Looking directly and commandingly at the viewer, the duchess points to the inscription “Solo Goya” traced in the dirt. She wears two rings, one etched with the word “Alba,” and the other with the word “Goya.” Goya kept the portrait and later painted over the word “Solo.” He later wrote that she tormented him with “lying and inconstancy.” She appears in one of his Caprichos etchings, called “Gone for Good,” in the same black dress, flying away on a cloud of witches. So, this isn’t an Ozzie-and-Harriet-type relationship.

Biography can be a distraction, though. It’s a gorgeous painting and looks it in Houston’s pitch-perfect arrangement. Goya was a brilliant painter and printmaker but his drawings — more than a thousand exist — are as beguiling, and more so since they’re the secret Goya. He drew what was on his mind, using not pencil but sweeps of washes, different chalks, crayon, and ink.

There’s a nice selection of drawings in the gallery from 1796 to the end of his life. They certainly show Goya’s capacity for ridicule — Majas Fighting, a Majo Observing, from 1796–97, shows two women in full wrestle, one beating another with a shoe very much looking like the duchess’s — but they also show he can convey form and weight with one passage of wash and a few inky lines. Some of Goya’s best prints are there, too. Houston arranged the work nicely to make a mini-retrospective.

The Duchess of Alba’s silk and lace are black, so the look’s moody, even grave, but they’re luminous and ethereal, too, with delicate dash. Her face doesn’t say “Come hither.” It says “Get your ass over here and kneel,” and that’s bossy. Goya then softens her with flirty flounces and enough transparency to tempt the viewer to wonder what’s underneath. She wears a hot-red sash, because she’s hot and knows it. Glittering gold embroidery suggests armor, but it’s textured, and lacy garlands on her dress say “austere and forbidding” since they’re black, but they’re soft and filmy, too.

The gallery’s sleek gray wall color is an inspired choice. It augments the subtle gold and red sparkle in The Duchess of Alba and in The Portrait of Manuel Lapeña, from 1799, the other full-length Goya portrait on view. The space is titled “Enlightenment Spain,” and there are enough Goyas spanning 30 years to tell us the Spanish Enlightenment was like no other. Cool reason had a moment but entitlement, cruelty, passion, and insanity jostle with reason. Goya believes they win the day.

The show has good things from Latin America and South America. It concludes with work by Joaquín Sorolla (1863–1923). His big, colorful, light-drenched pictures are lovely and sensual.

<i>Sea Idyll</i>, 1908, by Joaquín Sorolla y Bastida. Oil on canvas.
Sea Idyll, 1908, by Joaquín Sorolla y Bastida. Oil on canvas.

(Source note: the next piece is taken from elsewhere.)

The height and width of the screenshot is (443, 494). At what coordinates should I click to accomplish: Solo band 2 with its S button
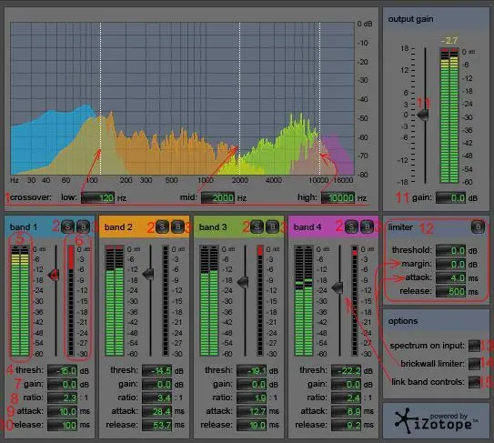(162, 227)
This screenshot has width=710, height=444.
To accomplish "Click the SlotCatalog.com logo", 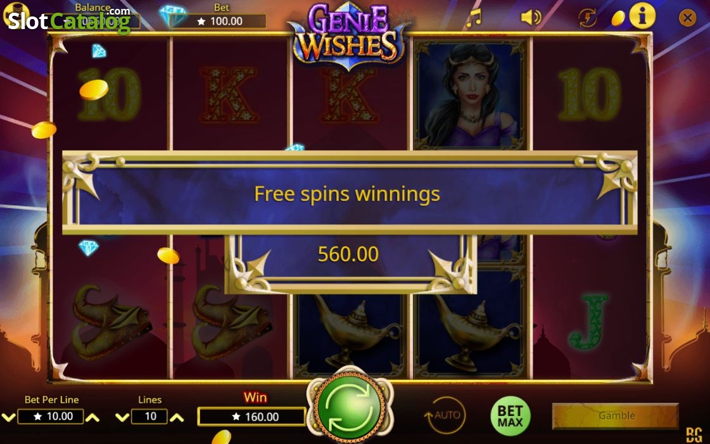I will tap(69, 20).
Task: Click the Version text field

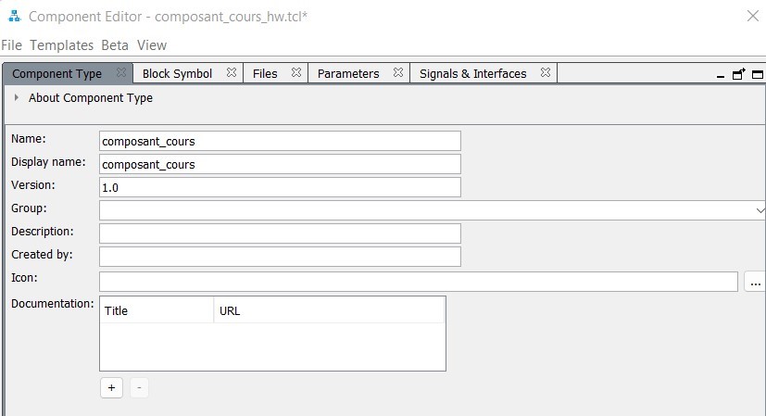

In every respect, it’s a great show. The Hispanic Society sent its best, and its best is the world’s best. I’m delighted to see this great institution — a museum and a superb library — get the recognition. Houston’s arrangement is inspired as well. I love its galleries. They’re big, with high ceilings, and they tend to be nice, open spaces that are infinitely flexible.

The Hispanic Society show is in a 14,000-square-foot space. There are some temporary walls, but the curator kept that feeling, that blessing, of openness. With such a handsome, big space, Houston could take the many sculptures and ceramics in the exhibition and display them in cases in the round, and that’s always best. They have breathing room. With so much beautiful space, juxtapositions are not only possible — they’re splendidly available and used. It was a joy for me to see the many conversations that different objects and media were able to have. Textiles, ironwork, ceramics, jewelry, and even paintings harmoniously blended, reinforcing colors and forms they share.

I loved the show and hope the Houston museum reopens with dispatch so that this city of rich, buoyant diversity can savor a concert of art. Its run in Houston has been extended to September 7.